# [Collected data]
══════════

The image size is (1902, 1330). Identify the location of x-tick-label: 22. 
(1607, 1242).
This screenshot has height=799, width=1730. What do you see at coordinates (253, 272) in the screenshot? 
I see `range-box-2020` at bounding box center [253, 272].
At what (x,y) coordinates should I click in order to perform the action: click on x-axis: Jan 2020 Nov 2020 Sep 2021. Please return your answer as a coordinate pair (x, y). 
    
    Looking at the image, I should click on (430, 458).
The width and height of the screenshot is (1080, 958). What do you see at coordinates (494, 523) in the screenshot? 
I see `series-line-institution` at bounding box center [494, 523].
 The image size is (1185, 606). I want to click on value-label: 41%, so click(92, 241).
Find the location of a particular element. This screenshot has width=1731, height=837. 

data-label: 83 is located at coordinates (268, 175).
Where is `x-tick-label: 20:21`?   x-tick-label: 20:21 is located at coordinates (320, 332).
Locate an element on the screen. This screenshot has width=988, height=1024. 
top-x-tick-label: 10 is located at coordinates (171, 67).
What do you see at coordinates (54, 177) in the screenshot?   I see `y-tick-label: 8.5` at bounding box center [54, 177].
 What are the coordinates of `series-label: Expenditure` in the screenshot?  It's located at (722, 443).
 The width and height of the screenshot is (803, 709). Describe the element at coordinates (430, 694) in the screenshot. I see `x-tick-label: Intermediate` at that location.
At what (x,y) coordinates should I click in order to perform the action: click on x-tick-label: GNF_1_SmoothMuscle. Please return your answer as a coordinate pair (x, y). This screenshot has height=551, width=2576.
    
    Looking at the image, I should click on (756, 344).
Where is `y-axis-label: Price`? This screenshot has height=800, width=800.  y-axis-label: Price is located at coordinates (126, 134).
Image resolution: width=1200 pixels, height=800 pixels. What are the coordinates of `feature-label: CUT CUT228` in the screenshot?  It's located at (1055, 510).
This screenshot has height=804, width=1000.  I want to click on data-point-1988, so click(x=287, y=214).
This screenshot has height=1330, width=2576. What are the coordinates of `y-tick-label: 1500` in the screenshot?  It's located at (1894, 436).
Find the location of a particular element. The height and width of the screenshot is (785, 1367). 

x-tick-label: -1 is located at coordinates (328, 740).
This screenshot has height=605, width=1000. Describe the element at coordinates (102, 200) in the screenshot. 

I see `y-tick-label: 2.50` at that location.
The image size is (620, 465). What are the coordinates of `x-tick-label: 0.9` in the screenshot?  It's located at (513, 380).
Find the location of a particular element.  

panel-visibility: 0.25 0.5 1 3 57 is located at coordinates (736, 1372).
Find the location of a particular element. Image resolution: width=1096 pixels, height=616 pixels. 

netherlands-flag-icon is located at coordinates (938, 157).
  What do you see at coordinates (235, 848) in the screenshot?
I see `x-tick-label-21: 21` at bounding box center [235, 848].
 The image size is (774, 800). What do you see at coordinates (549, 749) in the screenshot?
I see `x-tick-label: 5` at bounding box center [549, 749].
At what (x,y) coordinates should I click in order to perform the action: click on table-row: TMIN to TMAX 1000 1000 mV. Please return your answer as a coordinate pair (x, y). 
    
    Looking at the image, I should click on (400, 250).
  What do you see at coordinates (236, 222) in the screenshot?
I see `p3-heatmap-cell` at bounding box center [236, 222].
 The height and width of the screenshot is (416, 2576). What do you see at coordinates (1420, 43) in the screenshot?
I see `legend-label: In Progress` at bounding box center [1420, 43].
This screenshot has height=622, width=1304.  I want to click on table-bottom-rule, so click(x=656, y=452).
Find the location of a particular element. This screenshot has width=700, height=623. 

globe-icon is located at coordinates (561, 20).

══════════

# [Exercise requirements]
Can you reproduce the listing from its first line up to and including the line that contains "The image size is (1185, 606)."?

# [Problem solution]
The image size is (1902, 1330). Identify the location of x-tick-label: 22. 
(1607, 1242).
This screenshot has height=799, width=1730. What do you see at coordinates (253, 272) in the screenshot? 
I see `range-box-2020` at bounding box center [253, 272].
At what (x,y) coordinates should I click in order to perform the action: click on x-axis: Jan 2020 Nov 2020 Sep 2021. Please return your answer as a coordinate pair (x, y). 
    
    Looking at the image, I should click on (430, 458).
The width and height of the screenshot is (1080, 958). What do you see at coordinates (494, 523) in the screenshot? 
I see `series-line-institution` at bounding box center [494, 523].
 The image size is (1185, 606). I want to click on value-label: 41%, so click(92, 241).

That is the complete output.